Please write out all of the records below word for word, leaving the pictures out.

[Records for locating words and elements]
>> Begin

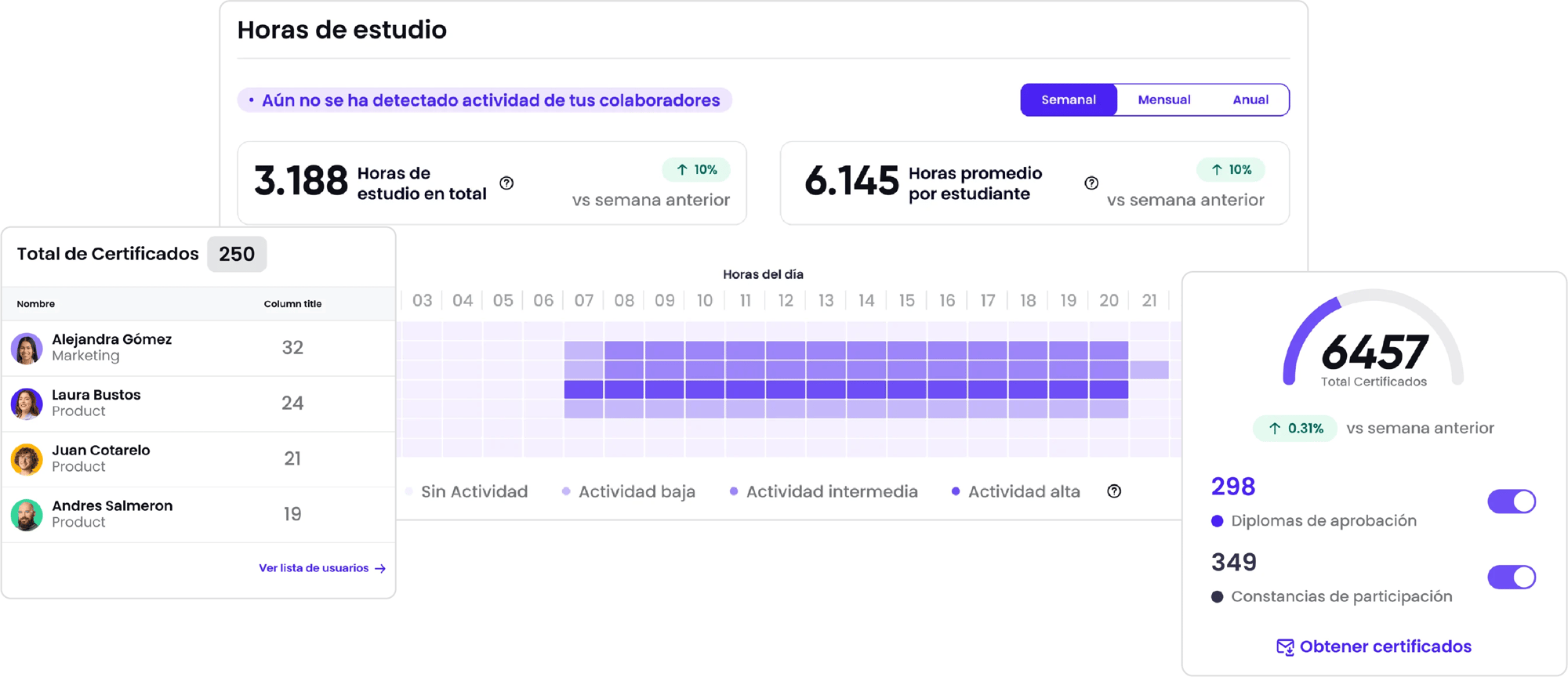This screenshot has width=1568, height=677.
Task: Select the Anual tab
Action: pyautogui.click(x=1250, y=100)
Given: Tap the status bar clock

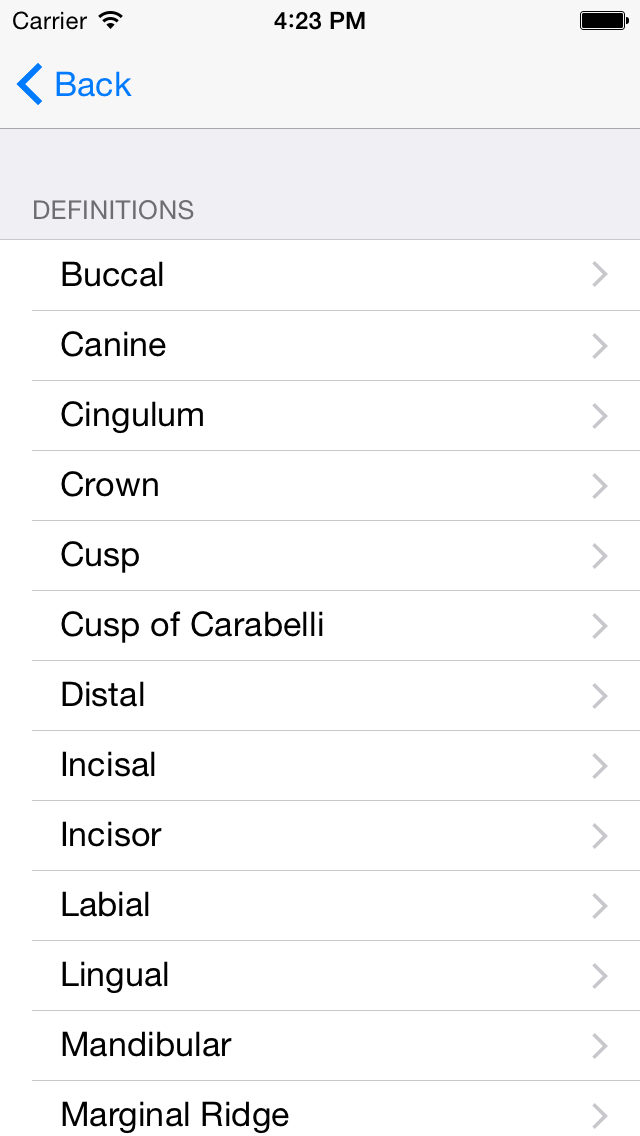Looking at the screenshot, I should pos(319,20).
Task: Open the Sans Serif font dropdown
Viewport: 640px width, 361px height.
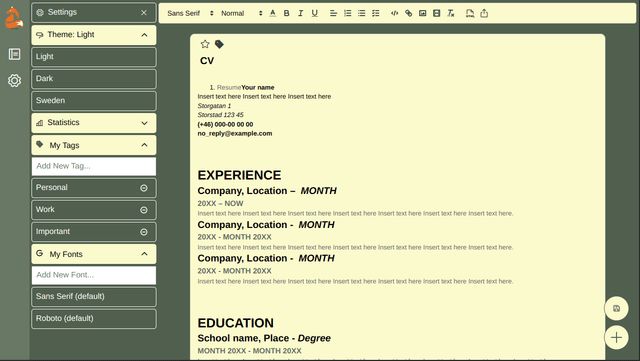Action: pos(190,13)
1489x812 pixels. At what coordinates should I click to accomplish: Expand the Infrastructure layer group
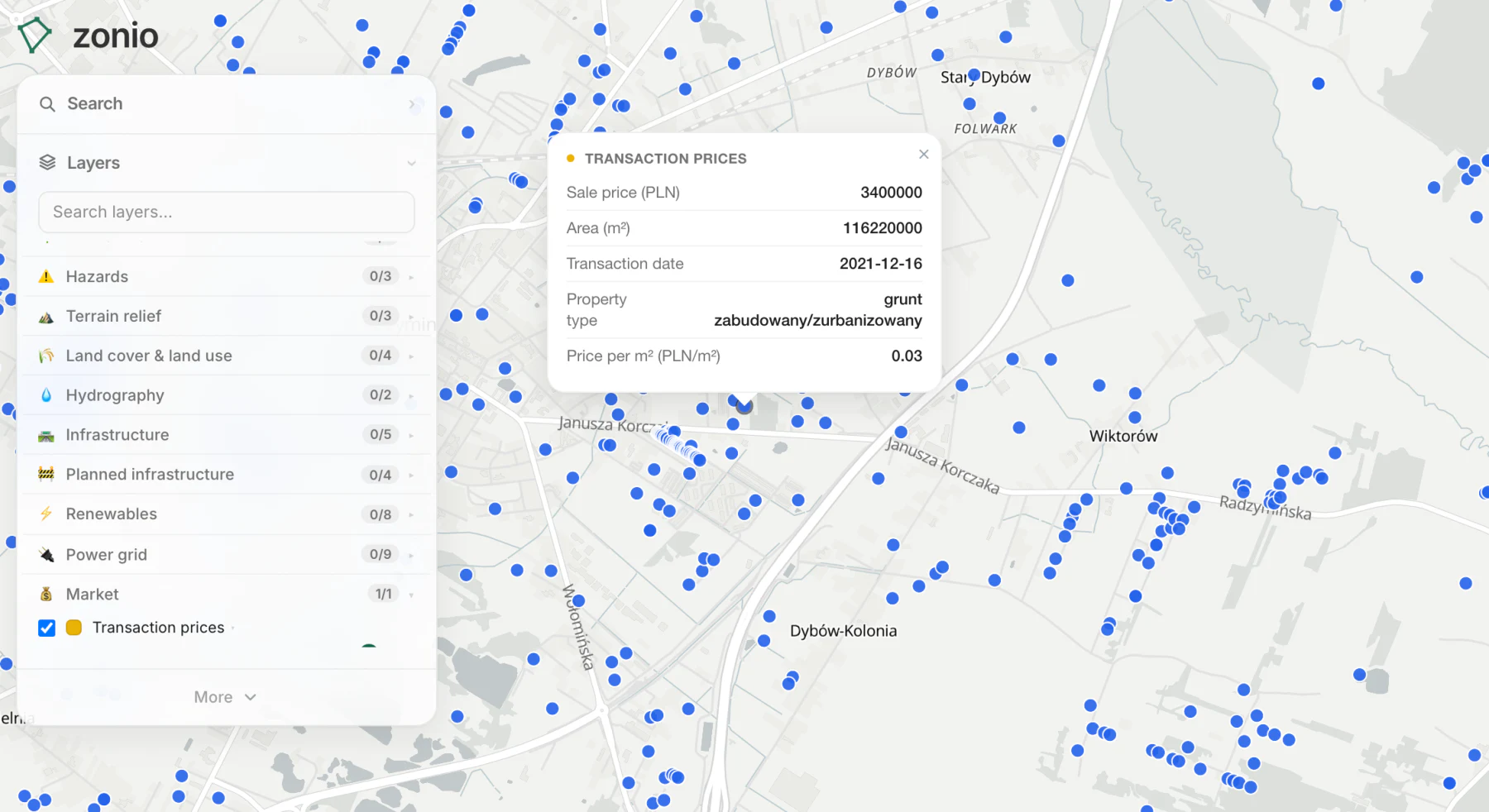227,435
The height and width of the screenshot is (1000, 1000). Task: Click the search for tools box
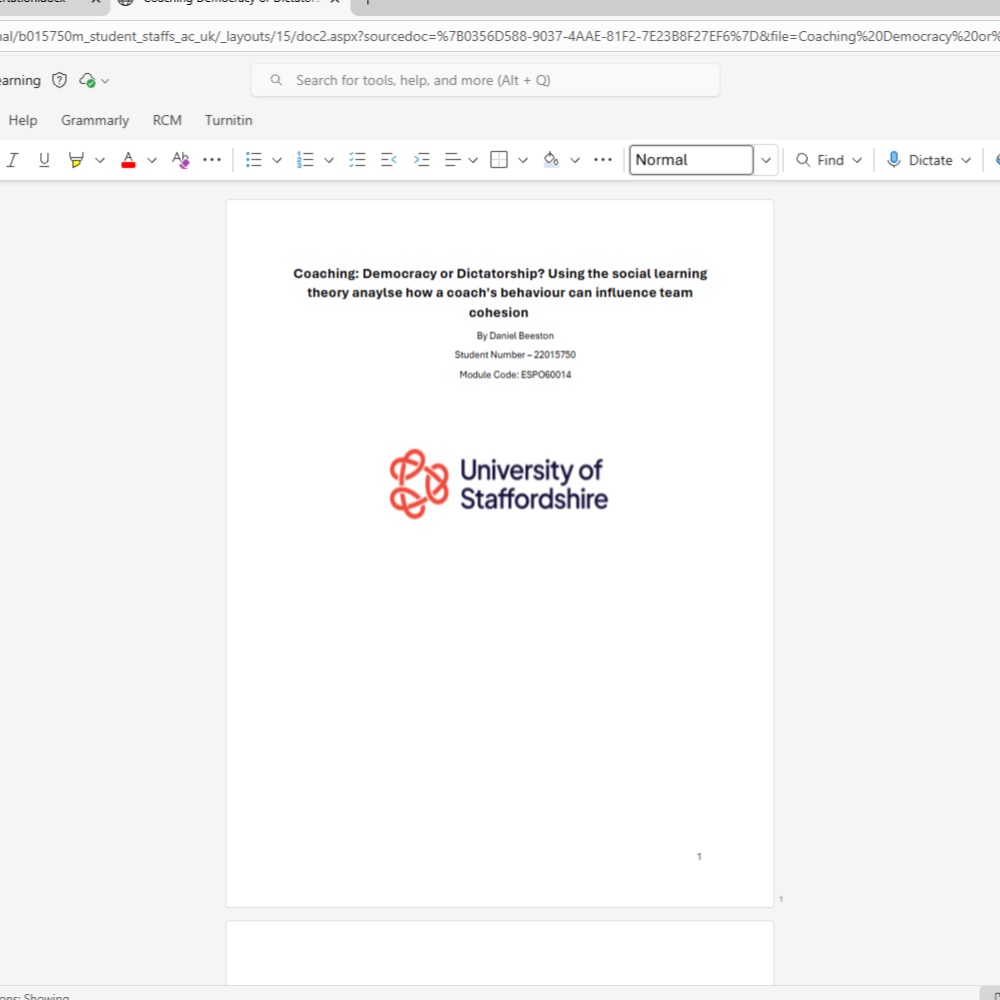click(x=485, y=80)
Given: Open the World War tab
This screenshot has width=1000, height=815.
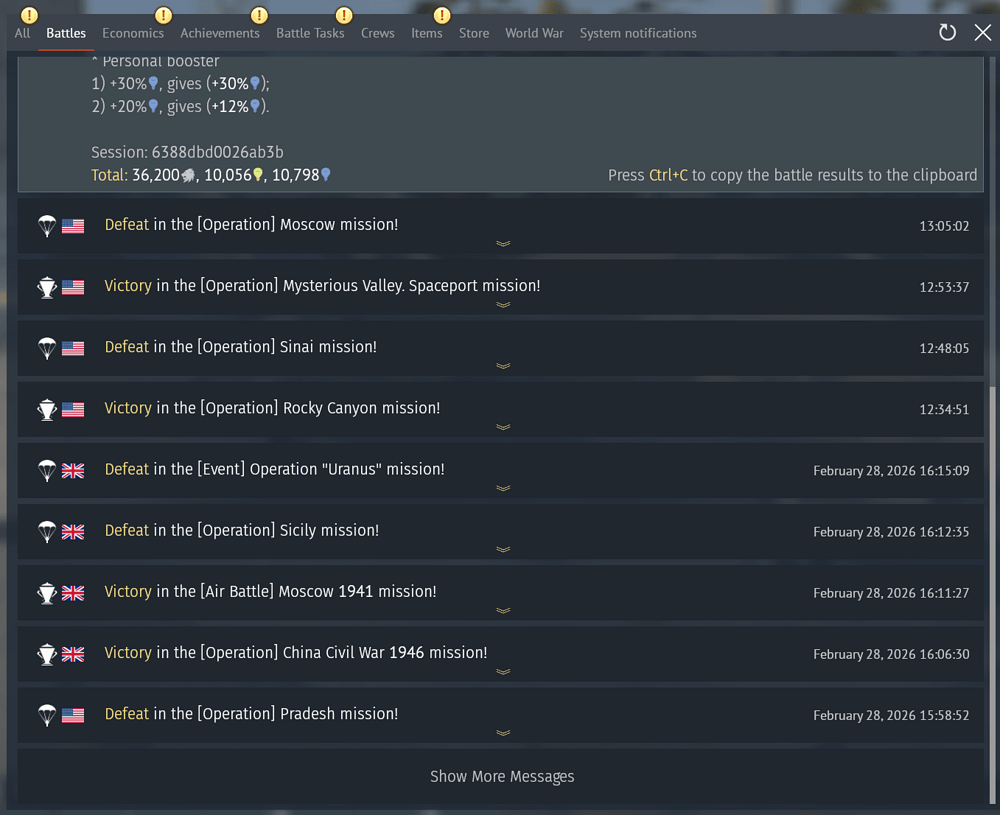Looking at the screenshot, I should pos(534,33).
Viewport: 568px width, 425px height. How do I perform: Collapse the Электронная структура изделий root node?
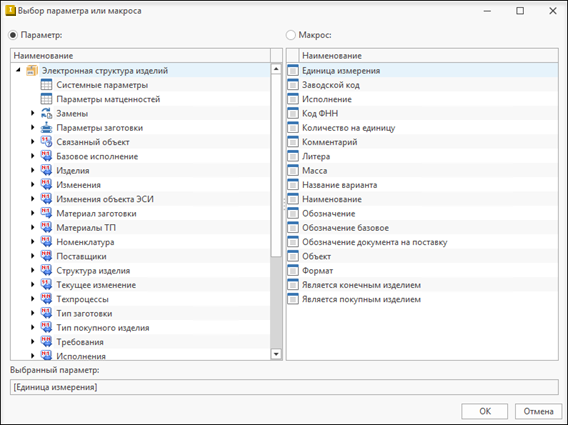18,70
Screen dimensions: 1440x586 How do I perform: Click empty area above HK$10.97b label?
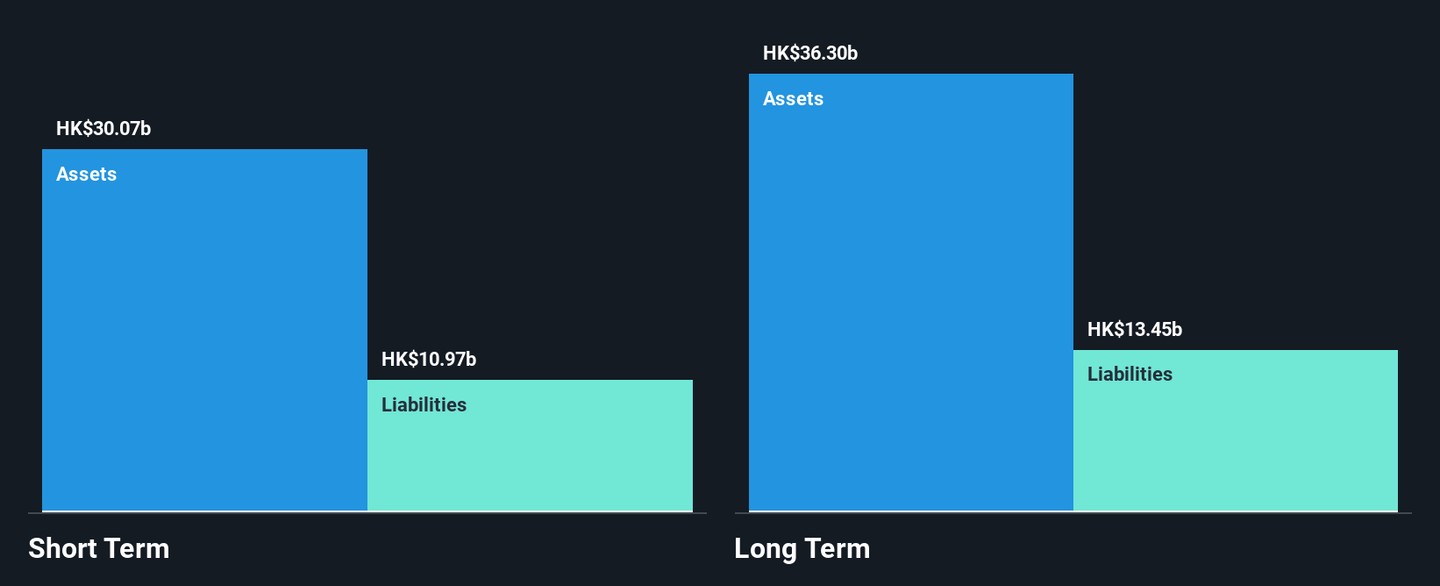529,200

>> End

FINAL ANSWER:
This screenshot has width=1568, height=677.
Task: Select the Anual tab
Action: pyautogui.click(x=1250, y=100)
Given: Tap the status bar clock

Looking at the screenshot, I should pos(319,20).
Task: Open the Sans Serif font dropdown
Viewport: 640px width, 361px height.
Action: pos(190,13)
1489x812 pixels. At what coordinates should I click to accomplish: Expand the Infrastructure layer group
227,435
The height and width of the screenshot is (1000, 1000). Task: Click the search for tools box
click(x=485, y=80)
Given: Open the World War tab
This screenshot has width=1000, height=815.
Looking at the screenshot, I should pos(534,33).
Viewport: 568px width, 425px height. How do I perform: Collapse the Электронная структура изделий root node?
18,70
Screen dimensions: 1440x586 How do I perform: Click empty area above HK$10.97b label?
529,200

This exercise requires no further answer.